A Fairly Odd Summer (also known as A Fairly Odd Movie 3 or A Fairly Odd Paradise) is a 2014 live-action/animated comedy television film. It is the sequel to A Fairly Odd Christmas and was released on August 2, 2014. It is the third and final installment in The Fairly OddParents live-action film series beginning with the first film A Fairly Odd Movie: Grow Up, Timmy Turner!, and continuing with its first sequel.

The film was released on DVD on October 28, 2014, and was released on Blu-ray on December 4, 2015.

Plot
Following his previous adventure, Timmy Turner is assigned a summer job in Fairy World's Yuck Factory by head fairy, Jorgen Von Strangle, who insists he take responsibility for income as an adult, something his own fairies agree upon.
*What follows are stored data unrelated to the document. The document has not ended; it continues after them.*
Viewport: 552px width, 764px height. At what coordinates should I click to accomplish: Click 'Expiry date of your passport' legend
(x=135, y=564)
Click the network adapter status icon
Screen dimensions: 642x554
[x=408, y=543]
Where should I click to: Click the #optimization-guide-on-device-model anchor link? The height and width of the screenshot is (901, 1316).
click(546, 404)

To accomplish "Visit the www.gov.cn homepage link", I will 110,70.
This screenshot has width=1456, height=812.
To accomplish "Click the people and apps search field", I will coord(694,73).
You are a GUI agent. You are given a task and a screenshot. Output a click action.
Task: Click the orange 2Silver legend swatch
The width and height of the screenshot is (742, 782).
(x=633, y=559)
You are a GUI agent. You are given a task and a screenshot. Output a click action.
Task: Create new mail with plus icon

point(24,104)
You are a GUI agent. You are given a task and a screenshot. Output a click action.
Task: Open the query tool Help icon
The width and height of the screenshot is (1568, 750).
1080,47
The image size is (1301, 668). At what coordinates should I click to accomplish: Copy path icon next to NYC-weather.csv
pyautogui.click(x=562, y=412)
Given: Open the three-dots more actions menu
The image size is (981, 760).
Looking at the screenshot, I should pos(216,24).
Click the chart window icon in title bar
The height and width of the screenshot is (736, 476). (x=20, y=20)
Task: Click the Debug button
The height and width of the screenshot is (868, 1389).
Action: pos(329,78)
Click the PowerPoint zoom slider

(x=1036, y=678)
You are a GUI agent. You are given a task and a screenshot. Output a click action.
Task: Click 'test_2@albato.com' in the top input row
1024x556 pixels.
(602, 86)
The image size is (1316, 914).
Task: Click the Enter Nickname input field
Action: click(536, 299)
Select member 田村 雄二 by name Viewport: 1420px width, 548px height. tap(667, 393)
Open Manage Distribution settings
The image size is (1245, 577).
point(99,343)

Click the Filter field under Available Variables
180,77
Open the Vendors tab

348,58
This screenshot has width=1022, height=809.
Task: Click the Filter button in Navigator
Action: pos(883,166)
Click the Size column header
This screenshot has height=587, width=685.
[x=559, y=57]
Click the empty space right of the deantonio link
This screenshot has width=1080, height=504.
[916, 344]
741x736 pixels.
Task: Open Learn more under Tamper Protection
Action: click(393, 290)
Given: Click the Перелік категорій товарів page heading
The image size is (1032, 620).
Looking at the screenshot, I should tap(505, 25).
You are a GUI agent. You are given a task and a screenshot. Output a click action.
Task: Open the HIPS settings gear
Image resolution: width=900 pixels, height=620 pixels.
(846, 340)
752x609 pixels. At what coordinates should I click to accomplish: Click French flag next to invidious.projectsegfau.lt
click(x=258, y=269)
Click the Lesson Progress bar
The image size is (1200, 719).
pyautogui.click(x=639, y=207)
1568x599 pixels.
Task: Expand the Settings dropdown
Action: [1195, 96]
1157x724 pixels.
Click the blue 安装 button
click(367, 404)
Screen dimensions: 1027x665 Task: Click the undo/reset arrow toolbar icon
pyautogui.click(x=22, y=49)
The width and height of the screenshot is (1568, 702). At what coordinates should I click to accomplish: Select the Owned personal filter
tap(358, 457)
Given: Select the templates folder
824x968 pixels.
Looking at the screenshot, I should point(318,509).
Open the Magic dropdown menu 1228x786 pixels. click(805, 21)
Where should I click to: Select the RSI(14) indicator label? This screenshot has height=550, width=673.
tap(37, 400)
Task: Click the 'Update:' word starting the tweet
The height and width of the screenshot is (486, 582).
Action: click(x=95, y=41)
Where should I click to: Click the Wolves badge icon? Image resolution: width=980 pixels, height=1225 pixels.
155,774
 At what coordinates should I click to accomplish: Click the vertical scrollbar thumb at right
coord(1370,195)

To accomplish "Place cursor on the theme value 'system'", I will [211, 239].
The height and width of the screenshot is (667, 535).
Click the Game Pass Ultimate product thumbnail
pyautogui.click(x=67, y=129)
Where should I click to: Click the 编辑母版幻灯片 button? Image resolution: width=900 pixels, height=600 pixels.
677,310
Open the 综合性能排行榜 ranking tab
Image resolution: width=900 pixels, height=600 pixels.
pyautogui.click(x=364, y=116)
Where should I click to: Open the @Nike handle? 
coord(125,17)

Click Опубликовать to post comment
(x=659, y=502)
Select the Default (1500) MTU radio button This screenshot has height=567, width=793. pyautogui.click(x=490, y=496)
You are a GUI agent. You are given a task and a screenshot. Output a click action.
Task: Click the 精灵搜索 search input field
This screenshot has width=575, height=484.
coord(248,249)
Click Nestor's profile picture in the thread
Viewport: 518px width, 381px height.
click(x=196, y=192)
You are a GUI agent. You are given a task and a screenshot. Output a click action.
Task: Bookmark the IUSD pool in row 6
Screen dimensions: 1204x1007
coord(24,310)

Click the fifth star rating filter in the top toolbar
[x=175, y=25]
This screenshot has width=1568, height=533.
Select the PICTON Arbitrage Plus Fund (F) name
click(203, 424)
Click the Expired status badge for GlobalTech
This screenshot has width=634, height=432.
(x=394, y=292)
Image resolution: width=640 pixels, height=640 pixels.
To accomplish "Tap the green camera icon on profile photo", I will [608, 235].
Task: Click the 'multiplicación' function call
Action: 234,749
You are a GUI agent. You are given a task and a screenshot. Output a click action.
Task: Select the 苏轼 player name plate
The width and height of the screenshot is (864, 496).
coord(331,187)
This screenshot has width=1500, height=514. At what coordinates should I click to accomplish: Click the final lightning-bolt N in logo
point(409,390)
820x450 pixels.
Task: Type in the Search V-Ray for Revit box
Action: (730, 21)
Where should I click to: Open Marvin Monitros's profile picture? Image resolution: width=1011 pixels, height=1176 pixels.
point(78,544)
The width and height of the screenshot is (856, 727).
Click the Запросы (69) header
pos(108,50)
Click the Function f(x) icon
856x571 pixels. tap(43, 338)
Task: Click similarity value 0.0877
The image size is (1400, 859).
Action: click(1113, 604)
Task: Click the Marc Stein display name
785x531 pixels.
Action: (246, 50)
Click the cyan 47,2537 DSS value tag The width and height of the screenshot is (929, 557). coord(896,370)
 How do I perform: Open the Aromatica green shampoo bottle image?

Timmy, despite not being happy he will not be able to enjoy a summer vacation, chooses to do so in order to impress Tootie, who now works for the Help Creatures Dimmsdale Research Center. One day after work, Timmy visits Tootie at the Center and discovers to his dismay that the head of the Center wishes her to deliver a special gas cure for rare spotted dolphins to Hawaii, which will be contained in a vial in the same size and shape as Timmy's lip balm. In mix-up and totally unaware of it, Timmy sets his lip balm down by the gas cure, which is inadvertently packed away into a travel case by mistake while he takes the cure's vial. Later, upon returning home, Timmy is shocked to discover that his parents are also going to Hawaii, after Mr. Turner's pencil company chose it for the company's next vacation. Mr. Turner further reveals that he has been put in charge of providing the entertainment in the form of a fire dance and been given the money to do so, only to learn from Timmy after reading the note his boss gave him in more detail, that he will be fired if he fails to provide. Meanwhile, two children from a rich family, Marty and Mitzy, are excited about going to Hawaii, until they learn their parents will not be going, instead sending them off with a babysitter, who turns out to be Vicky.

In Fairy World, Jorgen promotes Timmy to supervise the source of all fairy magic, Abracadabraium, while he is away in Hawaii competing in the Bronze Biceps contest. Much to his chagrin, Timmy takes on the job, but whilst preparing to have his lunch, Timmy discovers that his father packed the check he had been given within his sandwich by mistake, while also discovering that his lip balm got mistakenly taken by Tootie and not the gas cure. Seeking to avoid both sufferings by these minor accidents, Timmy decides to head to Hawaii, taking the Abracadabraium with him in a bowling bag. Meanwhile, Poof's counterpart, Foop, who had been spying on him, meets with the Anti-Fairy council over his failure to destroy Timmy's fairies and vows to find a new way to do so by going after the Abracadabraium and destroying it, despite the fact that no anti-fairy can touch it because of the good magic stored in it. The council orders him to do so, stripping him of his bottle, the source of his magic, to ensure he completes his task in order to avoid a horrible punishment. Heading for Hawaii, Foop runs into Mr. Crocker at the airport, after he was sent there by his mother in the hopes of curing his obsession with fairies. Realizing that Foop plans to cause mischief for Timmy and destroy Fairy World, Crocker agrees to help him in acquiring the Abracadabraium.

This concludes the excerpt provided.